Her fault. It was all her fault, and she could never fix it. She could never go back and apologize, no amount of crying for him would never make it better. Sadness became just another word for daily life. Her life continued everyday, but his would never see another sunrise.

After a lifetime of dedication and work for her, he came home one night to her sin. The other man simply looked out from beneath the covers and snickered, as though he was inferior. As if she was a game, and he had lost. Pain wrenched at his insides; he knew she would never be only his ever again.

Soon the whiskey took over. He would call her name in his sleep, only to crack open bloodshot eyes for another swig at the bottle. After some time, her name was nothing more than a numbing sound. Never again would it have the same melodic windchime tone as he laughed it out. Names are only labels, he would tell himself. Names mean nothing.

Soon her name was the name for his whiskey. It wasn’t just a numb feeling anymore. He couldn’t remember her name; he couldn’t remember the last time he had been out of bed. Lost his job, lost his love for life. The bloodshot eyes grew evermore unseeing, evermore destined for the bottle.

She never came around to visit. The hope, the last candle flicker in the wind of hope, was extinguished. He heard somewhere that she might have another boyfriend. He heard she might be a professional skydiver. For all he knew, she had moved to New York to start all over again. It’s difficult to verify things when your body feels the savage burn for more whiskey, and you can’t leave the bed.

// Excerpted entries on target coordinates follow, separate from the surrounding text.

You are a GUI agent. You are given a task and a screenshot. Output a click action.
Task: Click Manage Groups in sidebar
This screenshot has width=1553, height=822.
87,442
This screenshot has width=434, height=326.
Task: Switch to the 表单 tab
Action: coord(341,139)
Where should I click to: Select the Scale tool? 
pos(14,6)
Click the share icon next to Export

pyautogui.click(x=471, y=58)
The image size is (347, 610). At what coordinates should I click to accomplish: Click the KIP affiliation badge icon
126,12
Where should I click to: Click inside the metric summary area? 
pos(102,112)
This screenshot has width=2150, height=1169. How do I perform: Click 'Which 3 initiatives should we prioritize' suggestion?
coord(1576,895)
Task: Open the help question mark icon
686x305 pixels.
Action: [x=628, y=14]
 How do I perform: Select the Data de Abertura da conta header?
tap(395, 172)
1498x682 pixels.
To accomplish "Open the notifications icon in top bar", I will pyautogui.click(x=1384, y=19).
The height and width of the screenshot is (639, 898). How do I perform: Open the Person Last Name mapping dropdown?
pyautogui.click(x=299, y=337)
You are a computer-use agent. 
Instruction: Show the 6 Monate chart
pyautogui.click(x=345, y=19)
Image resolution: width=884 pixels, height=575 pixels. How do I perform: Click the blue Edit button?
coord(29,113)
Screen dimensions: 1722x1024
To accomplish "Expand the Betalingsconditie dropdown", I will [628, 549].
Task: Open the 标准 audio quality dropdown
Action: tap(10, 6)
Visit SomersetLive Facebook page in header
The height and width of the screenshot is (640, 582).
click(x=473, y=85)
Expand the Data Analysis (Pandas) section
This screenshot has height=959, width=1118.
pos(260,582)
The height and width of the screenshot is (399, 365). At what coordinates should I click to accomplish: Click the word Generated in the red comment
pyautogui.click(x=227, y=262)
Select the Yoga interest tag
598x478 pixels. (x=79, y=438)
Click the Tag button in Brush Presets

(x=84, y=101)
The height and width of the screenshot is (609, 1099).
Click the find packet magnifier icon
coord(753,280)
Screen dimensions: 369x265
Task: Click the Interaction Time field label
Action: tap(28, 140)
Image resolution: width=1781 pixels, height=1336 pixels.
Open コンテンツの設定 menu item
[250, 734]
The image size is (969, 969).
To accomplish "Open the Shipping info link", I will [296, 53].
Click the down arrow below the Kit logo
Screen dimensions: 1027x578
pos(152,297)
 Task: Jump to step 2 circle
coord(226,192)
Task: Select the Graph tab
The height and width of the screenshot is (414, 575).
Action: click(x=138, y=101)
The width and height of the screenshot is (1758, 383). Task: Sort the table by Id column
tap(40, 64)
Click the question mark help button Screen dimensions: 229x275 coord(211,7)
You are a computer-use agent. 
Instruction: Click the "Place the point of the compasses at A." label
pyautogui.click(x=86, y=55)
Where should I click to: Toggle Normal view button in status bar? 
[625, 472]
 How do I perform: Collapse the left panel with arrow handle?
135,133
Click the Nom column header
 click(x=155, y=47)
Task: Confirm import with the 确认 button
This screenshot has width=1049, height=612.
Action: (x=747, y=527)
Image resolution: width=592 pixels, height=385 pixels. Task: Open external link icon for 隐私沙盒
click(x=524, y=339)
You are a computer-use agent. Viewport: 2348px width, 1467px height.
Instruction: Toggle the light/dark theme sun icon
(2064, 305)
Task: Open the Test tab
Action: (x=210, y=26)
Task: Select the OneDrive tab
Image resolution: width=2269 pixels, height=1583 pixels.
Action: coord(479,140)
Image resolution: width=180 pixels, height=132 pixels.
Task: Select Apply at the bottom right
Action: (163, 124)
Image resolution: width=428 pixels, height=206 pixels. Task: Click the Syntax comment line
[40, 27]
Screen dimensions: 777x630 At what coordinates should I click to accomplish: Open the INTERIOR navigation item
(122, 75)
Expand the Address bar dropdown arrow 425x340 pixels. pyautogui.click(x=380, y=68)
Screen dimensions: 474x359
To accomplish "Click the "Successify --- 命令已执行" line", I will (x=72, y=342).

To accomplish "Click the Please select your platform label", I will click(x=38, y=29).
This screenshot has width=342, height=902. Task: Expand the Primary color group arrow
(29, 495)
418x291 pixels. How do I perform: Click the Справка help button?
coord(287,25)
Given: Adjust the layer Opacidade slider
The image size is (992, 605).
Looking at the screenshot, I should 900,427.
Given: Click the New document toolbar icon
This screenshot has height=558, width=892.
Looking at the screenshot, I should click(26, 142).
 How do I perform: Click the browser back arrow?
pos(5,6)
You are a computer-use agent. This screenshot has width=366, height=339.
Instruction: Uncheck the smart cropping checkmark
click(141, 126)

Never enough. It was never enough to get her off his mind. The icefire liquid was never enough to give him the strength to get up. They found him in the afternoon.

He had left something, a letter. Written in a crazed, saddened hand, it professed his true love for her. His undying love would continue until they met again in heaven, no matter what she had done to him. But the whiskey was too much, and he would meet his maker far too soon.

That accursed scrap of paper haunted her thoughts every hour of every day. She never could get it off her mind, and she could never stop his name from circling her skull. It was as though he was unsatisfied with the ending, and was trying to rewrite the story. She turned to the whiskey a couple nights a week to help soothe the agony of his loss. For no matter what anyone else believed, she blamed herself. She knew that it was her fault, and that there was no going back.

No one ever understood how much she blamed her own treason against him, how one night of entertainment turned into a lifetime of guilt, blame, and misery.

Soon the bottle became the daily routine. She had never had another boyfriend, always too saddened to turn to another after what she had done to him. The bottle was the crutch, keeping her supported everyday. Without it, the strength was gone.

The strength ended. Calling his name no longer numbed her, just brought yet another inundation of tears to soak her pillow.

Never enough. It was never enough to get him off her mind. The icefire liquid was never enough to give her the strength to get up. They found her in the afternoon.